27.08 Low Blood Flow, not Hypoxemia, Stimulates Systemic TPA Release

N. G. Vigneshwar1, E. E. Moore2, G. R. Stettler1, G. R. Nunns1, M. Fragoso2, J. M. Samuels1, M. G. Bartley1, J. R. Coleman1, A. Sauaia1, A. Banerjee1, C. C. Silliman3  1University Of Colorado Denver,Surgery,Aurora, CO, USA 2Denver Health Medical Center,Surgery,Denver, CO, USA 3Children’s Hospital Colorado,Hematology,Aurora, CO, USA

Introduction: Hyperfibrinolysis, driven by tissue plasminogen activator (tPA) and associated with shock, is a major contributor to trauma-induced coagulopathy. The mechanism by which shock stimulates tPA release is unknown. Shock leads to both decreased flow and O2 carrying capacity to a tissue bed. We hypothesize that maintained flow rates to the liver do not induce early release of tPA in a model of systemic hypoxemia.

Methods: There were four groups of male rats: control (n=4), shock (n=6), 50% plasma replacement (PR) (n=5), and 75% PR (n=2) to simulate a model of decreased oxygen carrying capacity with maintained flow. Rats underwent femoral artery and vein cannulation and mini laparotomy for liver access. An OxyProbe device placed over the liver evaluated blood flow changes. Shock animals were bled to maintain a mean arterial pressure (MAP) of <30mmHg. PR was accomplished by infusing an equivalent volume of banked rat plasma to the blood volume removed. ABGs were obtained at 0, 5, 15, and 30 minutes.

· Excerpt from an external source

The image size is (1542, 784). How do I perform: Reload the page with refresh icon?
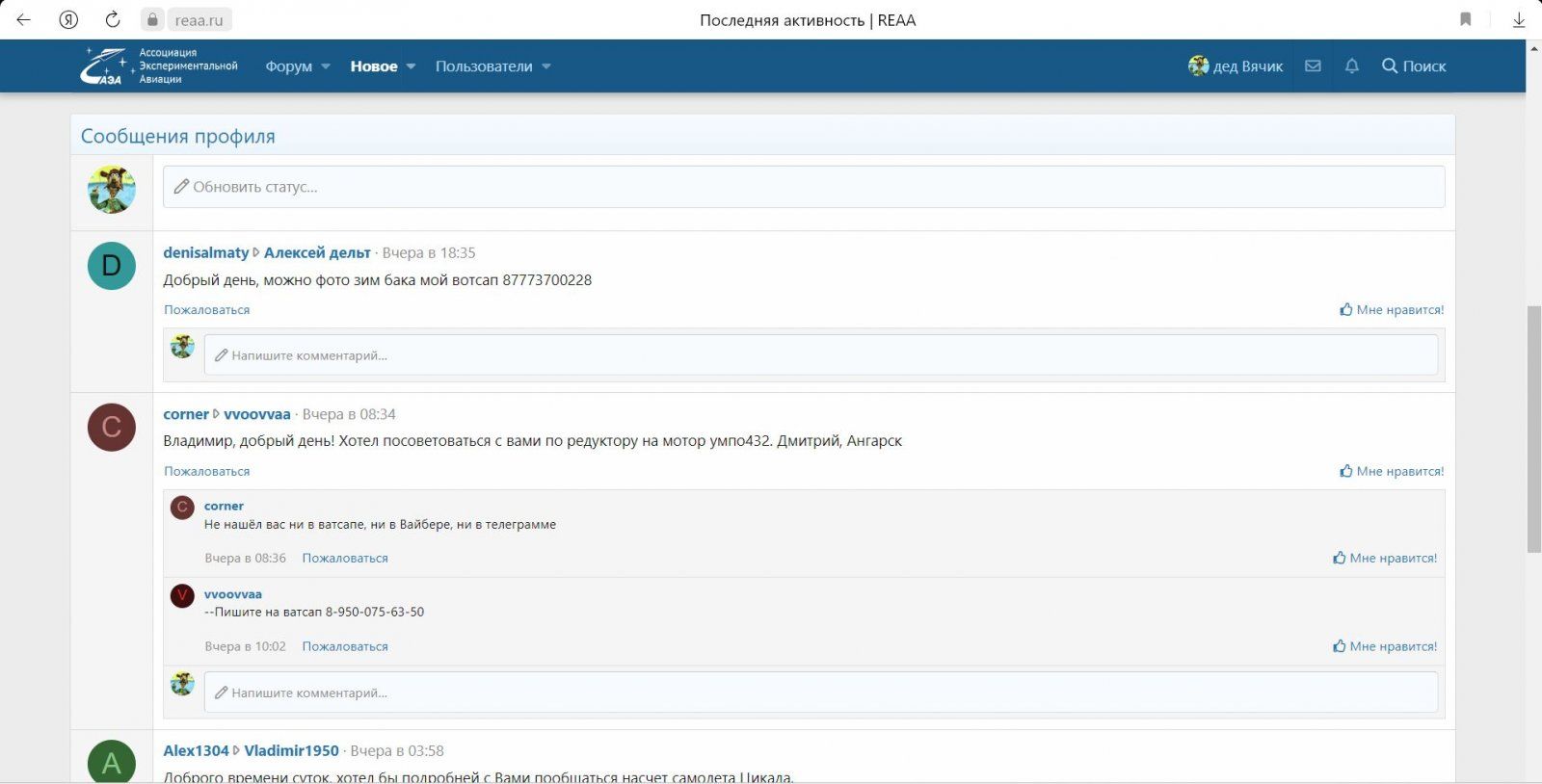(x=113, y=19)
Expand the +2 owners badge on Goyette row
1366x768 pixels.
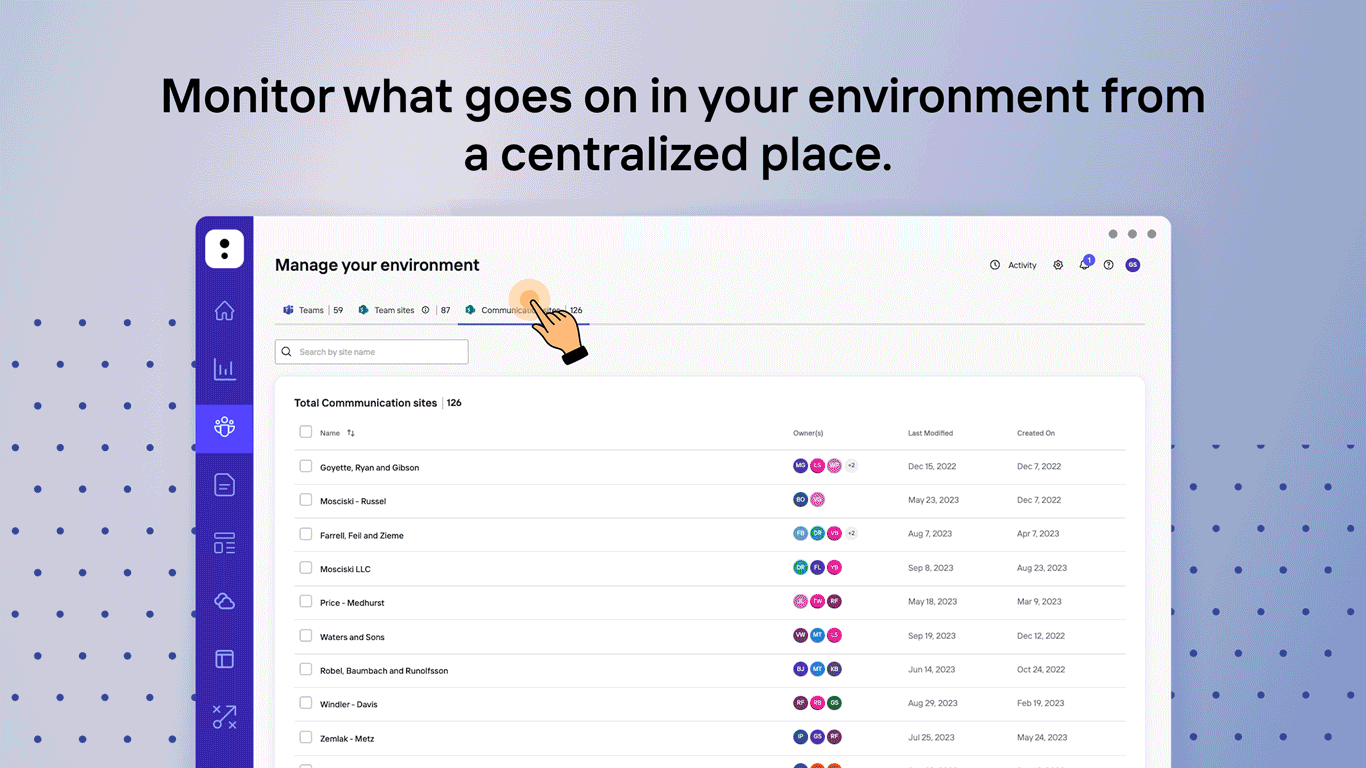point(851,465)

Platelet-free plasma (0, 15 and 30 minutes) was used to measure total tPA concentrations.

Results: MAP was maintained in PR groups compared to control at all time points (P>0.05). Compared to control, shock had a lower MAP at all time points (P<0.02). At t=15 both PR groups and shock had lower O2 content vs. control (control: 18.67±1.17, 50% PR: 8.98±1.20, 75% PR: 6.37±0.18, Shock: 13.04±3.29 ml/dL P<0.006). Compared to shock both PR groups had lower O2 content (P<0.05). At t=30, both PR groups and shock had lower O2 content vs. control (control: 16.7±2.1, 50% PR: 7.8±0.28, 75% PR: 5.55±0.24, Shock 3.87±5.62 ml/dL P<0.001). Compared to shock, both PR groups did not have significantly different arterial O2 content (P>0.5). At t=15min, flows, measured by fold-change vs. baseline, were: control -8.50±18.4, shock: -54.7 ±6.55, 50% PR: 27.45±19.8 and 75% PR: 12.93±0.634 (P<0.05). At t=30, control: -5.329±22.4, shock: -74.42±8.49, 50% PR: 15.6±15.9, 75% PR: 21.1±3.03 (P<.05). At t=15 and t=30, shock had lower flow versus control (P.024 and P<.001, respectively). PR groups and control had similar flows at all time points (P>.05). At t=30, tPA release, measured by fold-change vs. baseline, were as follows: control: -0.077±0.195, shock: 3.31±1.51, 50% PR: -0.053±0.998 and 75% PR: 0.03±0.543 (P<0.05). Compared to control, shock showed a trend toward increased release of tPA at 30 min (p=0.06), and PR groups had a similar increase in TPA release (P>0.9) (Figure 1).

Conclusion: Low flow but not hypoxemia alone contributes to tPA release. The low blood flow state is, at least partially, responsible for systemic hyperfibrinolysis following injury while isolated hypoxemia is not a stimulus for tPA release.